* TASK REQUIREMENTS
Give back every entry exactly; drop the pictures.

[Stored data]
▼

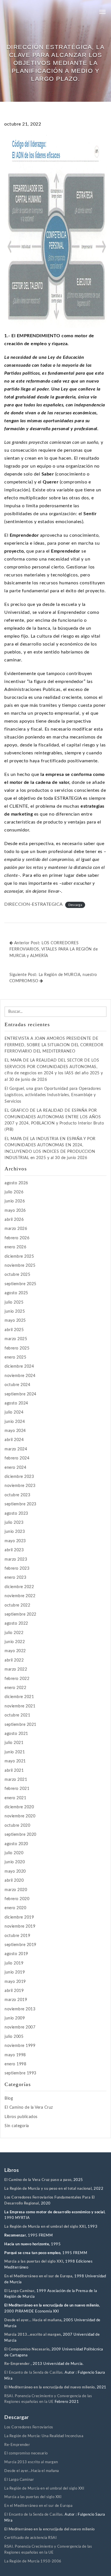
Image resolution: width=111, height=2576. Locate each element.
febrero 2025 (17, 1348)
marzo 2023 (16, 1559)
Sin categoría (17, 2126)
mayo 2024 (15, 1431)
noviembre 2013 (20, 2009)
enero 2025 (15, 1357)
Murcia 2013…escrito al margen (32, 2335)
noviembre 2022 (20, 1596)
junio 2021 (15, 1752)
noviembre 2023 (20, 1486)
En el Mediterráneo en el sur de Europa (38, 2276)
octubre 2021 (17, 1715)
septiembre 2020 (20, 1835)
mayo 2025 (15, 1321)
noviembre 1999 (20, 2046)
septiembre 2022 (20, 1614)
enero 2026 (15, 1247)
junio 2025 (15, 1312)
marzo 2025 (16, 1339)
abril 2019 (14, 1991)
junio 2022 (15, 1642)
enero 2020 (15, 1908)
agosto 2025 (16, 1293)
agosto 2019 (16, 1954)
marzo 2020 (16, 1890)
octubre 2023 (17, 1495)
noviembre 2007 (20, 2027)
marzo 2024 (16, 1449)
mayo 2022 (15, 1651)
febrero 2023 (17, 1569)
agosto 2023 (16, 1514)
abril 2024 (14, 1440)
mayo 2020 (15, 1871)
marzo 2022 (16, 1669)
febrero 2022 (17, 1679)
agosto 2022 (16, 1624)
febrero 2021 (17, 1789)
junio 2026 (15, 1201)
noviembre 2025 (20, 1266)
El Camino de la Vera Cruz (29, 2108)
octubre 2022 (17, 1605)
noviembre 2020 (20, 1816)
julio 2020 (14, 1853)
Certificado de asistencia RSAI (30, 2538)
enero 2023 (15, 1578)
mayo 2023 (15, 1541)
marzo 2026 (16, 1229)
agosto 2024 (16, 1403)
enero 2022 (15, 1688)
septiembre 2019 (20, 1945)
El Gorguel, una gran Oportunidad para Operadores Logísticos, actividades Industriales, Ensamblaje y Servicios (53, 1095)
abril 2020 (14, 1881)
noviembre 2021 (20, 1706)
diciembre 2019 (19, 1917)
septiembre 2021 (20, 1725)
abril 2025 (14, 1330)
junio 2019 (15, 1972)
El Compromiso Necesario (27, 2349)
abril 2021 (14, 1771)
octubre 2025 (17, 1275)
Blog (9, 2098)
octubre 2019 (17, 1936)
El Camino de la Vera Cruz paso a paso (37, 2180)
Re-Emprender (17, 2364)
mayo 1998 (15, 2055)
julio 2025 (14, 1302)
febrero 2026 (17, 1238)
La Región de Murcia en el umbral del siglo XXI (45, 2227)
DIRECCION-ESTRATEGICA (33, 904)
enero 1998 (15, 2064)
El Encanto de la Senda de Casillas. (34, 2373)
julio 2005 (14, 2037)
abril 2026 (14, 1220)
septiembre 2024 (20, 1394)
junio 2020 (15, 1862)
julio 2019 (14, 1963)
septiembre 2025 (20, 1284)
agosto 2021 (16, 1734)
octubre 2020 (17, 1826)
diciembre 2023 (19, 1477)
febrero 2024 (17, 1458)
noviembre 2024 (20, 1376)
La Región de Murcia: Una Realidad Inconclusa (43, 2436)
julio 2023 (14, 1523)
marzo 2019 (16, 2000)
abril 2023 (14, 1550)
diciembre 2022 (19, 1587)
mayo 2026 (15, 1211)
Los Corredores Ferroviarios (28, 2427)
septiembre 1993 (20, 2073)
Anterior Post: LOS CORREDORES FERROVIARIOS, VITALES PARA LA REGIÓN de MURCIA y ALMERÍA (53, 949)
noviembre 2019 (20, 1926)
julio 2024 (14, 1412)
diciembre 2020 (19, 1807)
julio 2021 (14, 1743)
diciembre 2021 (19, 1697)
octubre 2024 (17, 1385)
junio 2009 (15, 2018)
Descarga (75, 904)
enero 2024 (15, 1468)
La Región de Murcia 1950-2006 (32, 2561)
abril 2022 (14, 1660)
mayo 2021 (15, 1761)
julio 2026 (14, 1192)
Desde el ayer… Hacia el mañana (32, 2320)
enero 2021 (15, 1798)
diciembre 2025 (19, 1257)
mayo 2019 (15, 1982)
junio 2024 (15, 1422)
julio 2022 (14, 1633)
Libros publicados (21, 2117)
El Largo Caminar (19, 2480)
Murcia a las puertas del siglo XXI (33, 2261)
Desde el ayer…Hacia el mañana (31, 2471)
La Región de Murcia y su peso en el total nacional (48, 2189)
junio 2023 (15, 1532)
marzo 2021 (16, 1780)
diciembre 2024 (19, 1366)
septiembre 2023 (20, 1504)
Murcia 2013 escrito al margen (31, 2462)
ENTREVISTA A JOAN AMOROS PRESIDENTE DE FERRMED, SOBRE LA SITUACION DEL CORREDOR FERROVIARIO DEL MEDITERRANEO (54, 1045)
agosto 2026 (16, 1183)
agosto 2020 (16, 1844)
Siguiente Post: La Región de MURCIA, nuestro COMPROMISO (53, 978)
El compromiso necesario (26, 2453)
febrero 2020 (17, 1899)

▲

* TASK SOLUTION
Image resolution: width=111, height=2576. Locate each element.
febrero 2025 (17, 1348)
marzo 2023 (16, 1559)
Sin categoría (17, 2126)
mayo 2024 (15, 1431)
noviembre 2013 (20, 2009)
enero 2025 (15, 1357)
Murcia 2013…escrito al margen (32, 2335)
noviembre 2022 (20, 1596)
junio 2021 (15, 1752)
noviembre 2023 (20, 1486)
En el Mediterráneo en el sur de Europa (38, 2276)
octubre 2021 (17, 1715)
septiembre 2020 (20, 1835)
mayo 2025 (15, 1321)
noviembre 1999 (20, 2046)
septiembre 2022 (20, 1614)
enero 2026 (15, 1247)
junio 2025 (15, 1312)
marzo 2025 (16, 1339)
abril 2019 (14, 1991)
junio 2022 (15, 1642)
enero 2020 (15, 1908)
agosto 2025 (16, 1293)
agosto 2019 (16, 1954)
marzo 2020 (16, 1890)
octubre 2023 (17, 1495)
noviembre 2007 (20, 2027)
marzo 2024 (16, 1449)
mayo 2022 (15, 1651)
febrero 2023 (17, 1569)
agosto 2023 (16, 1514)
abril 2024 (14, 1440)
mayo 2020 (15, 1871)
marzo 2022 (16, 1669)
febrero 2022 (17, 1679)
agosto 2022 (16, 1624)
febrero 2021 (17, 1789)
junio 2026 (15, 1201)
noviembre 2025 (20, 1266)
El Camino de la Vera Cruz (29, 2108)
octubre 2022 (17, 1605)
noviembre 2020 (20, 1816)
julio 2020 (14, 1853)
Certificado de asistencia RSAI (30, 2538)
enero 2023 (15, 1578)
mayo 2023 (15, 1541)
marzo 2026 (16, 1229)
agosto 2024 (16, 1403)
enero 2022 (15, 1688)
septiembre 2019 (20, 1945)
El Gorguel, una gran Oportunidad para Operadores Logísticos, actividades Industriales, Ensamblaje y Servicios (53, 1095)
abril 2020 (14, 1881)
noviembre 2021 (20, 1706)
diciembre 2019 (19, 1917)
septiembre 2021 (20, 1725)
abril 2025 (14, 1330)
junio 2019 (15, 1972)
El Compromiso Necesario (27, 2349)
abril 2021 (14, 1771)
octubre 2025 (17, 1275)
Blog (9, 2098)
octubre 2019 (17, 1936)
El Camino de la Vera Cruz paso a paso (37, 2180)
Re-Emprender (17, 2364)
mayo 1998 (15, 2055)
julio 2025 (14, 1302)
febrero 2026 (17, 1238)
La Región de Murcia en el umbral del siglo XXI (45, 2227)
DIRECCION-ESTRATEGICA (33, 904)
enero 1998 (15, 2064)
El Encanto de la Senda de Casillas. (34, 2373)
julio 2005 (14, 2037)
abril 2026 (14, 1220)
septiembre 2024 (20, 1394)
junio 2020 (15, 1862)
julio 2019 (14, 1963)
septiembre 2025 (20, 1284)
agosto 2021 (16, 1734)
octubre 2020 (17, 1826)
diciembre 2023 (19, 1477)
febrero 2024 (17, 1458)
noviembre 2024 (20, 1376)
La Región de Murcia: Una Realidad Inconclusa (43, 2436)
julio 2023 (14, 1523)
marzo 2019 (16, 2000)
abril 2023 (14, 1550)
diciembre 2022 (19, 1587)
mayo 2026 (15, 1211)
Los Corredores Ferroviarios (28, 2427)
septiembre 1993 (20, 2073)
Anterior Post: LOS CORREDORES FERROVIARIOS, VITALES PARA LA REGIÓN de MURCIA y ALMERÍA (53, 949)
noviembre 2019 (20, 1926)
julio 2024 (14, 1412)
diciembre 2020 (19, 1807)
julio 2021 (14, 1743)
diciembre 2021 (19, 1697)
octubre 2024 (17, 1385)
junio 2009 (15, 2018)
Descarga (75, 904)
enero 2024 (15, 1468)
La Región de Murcia 1950-2006 (32, 2561)
abril 2022 (14, 1660)
mayo 2021 (15, 1761)
julio 2026 (14, 1192)
Desde el ayer… Hacia el mañana (32, 2320)
enero 2021 (15, 1798)
diciembre 2025 (19, 1257)
mayo 2019 (15, 1982)
junio 2024 (15, 1422)
julio 2022 (14, 1633)
Libros publicados (21, 2117)
El Largo Caminar (19, 2480)
Murcia a las puertas del siglo XXI (33, 2261)
Desde el ayer…Hacia el mañana (31, 2471)
La Región de Murcia y su peso en el total nacional (48, 2189)
junio 2023 (15, 1532)
marzo 2021 (16, 1780)
diciembre 2024 (19, 1366)
septiembre 2023 (20, 1504)
Murcia 2013 escrito al margen (31, 2462)
ENTREVISTA A JOAN AMOROS PRESIDENTE DE FERRMED, SOBRE LA SITUACION DEL CORREDOR FERROVIARIO DEL MEDITERRANEO (54, 1045)
agosto 2026 (16, 1183)
agosto 2020 (16, 1844)
Siguiente Post: La Región de MURCIA, nuestro COMPROMISO (53, 978)
El compromiso necesario (26, 2453)
febrero 2020 (17, 1899)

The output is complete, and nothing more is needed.